L’impegno assunto dalla Nestlè per migliorare il benessere degli animali da allevamento nella sua catena di fornitura deriva da un accordo di partnership con la Ong World Animal Protection (che da anni combatte le crudeltà nei confronti degli animali). Le centinaia di migliaia di aziende agricole che forniscono alla Nestlè latticini, carne, pollame e uova dovranno rispettare i nuovi e più severi standard di benessere degli animali; tra l’altro la Nestlè ha anche promosso il movimento globale “Niente carne il lunedì” tramite messaggio stampato sulla confezione di uno dei suoi prodotti alimentari pronti (Lean Cuisine non venduti in Italia).

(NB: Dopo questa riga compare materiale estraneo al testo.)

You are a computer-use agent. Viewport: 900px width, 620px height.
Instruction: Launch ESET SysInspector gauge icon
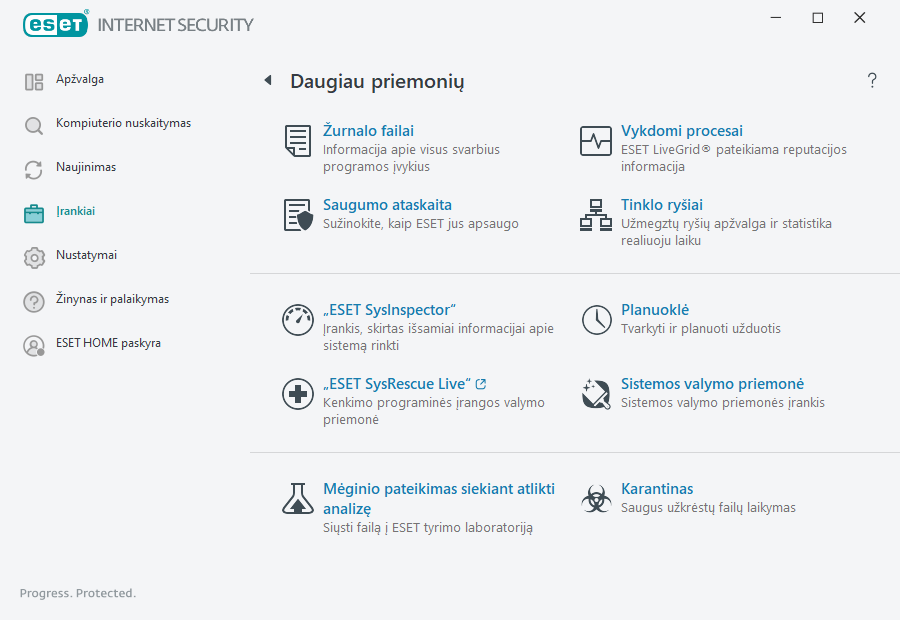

È la prima volta, a livello mondiale, che una multinazionale alimentare sottoscrive un accordo simile con una ONG come la World Animal Protection, che per anni ha lavorato con governi, comunità e agenzie internazionali per migliorare il benessere degli animali e sensibilizzare l’opinione pubblica. Il Direttore Generale della World Animal Protection ha dichiarato al riguardo: “La nostra decisione di lavorare con Nestlè è dovuta al loro chiaro impegno di migliorare il benessere degli animali con un cambiamento duraturo che avrà effetti sulla vita di milioni di animali da allevamento in tutto il mondo“.
“Sappiamo – ha fatto eco il Responsabile Approvvigionamento della Nestlè, Benjamin Ware – che i nostri consumatori si preoccupano del benessere degli animali da allevamento e noi, come società, siamo impegnati a garantire i massimi livelli di benessere degli animali da allevamento in tutta la nostra catena di fornitura globale“. Nestlè utilizza circa 7300 fornitori da cui acquista prodotti di origine animale (latte per la produzione di yogurt e gelati; carne per i prodotti surgelati; uova per la pasticceria e per la pasta fresca). Ognuno di questi fornitori, a sua volta, acquista da altre aziende minori, che a questo punto saranno anche loro tenute a rispettare le nuove regole sull’allevamento. In pratica, dunque, questo accordo coinvolgerà, a livello mondiale, tantissime imprese agricole che direttamente o indirettamente forniscono materie prime alla Nestlè, con un (auspicabile) miglioramento delle condizioni degli animali.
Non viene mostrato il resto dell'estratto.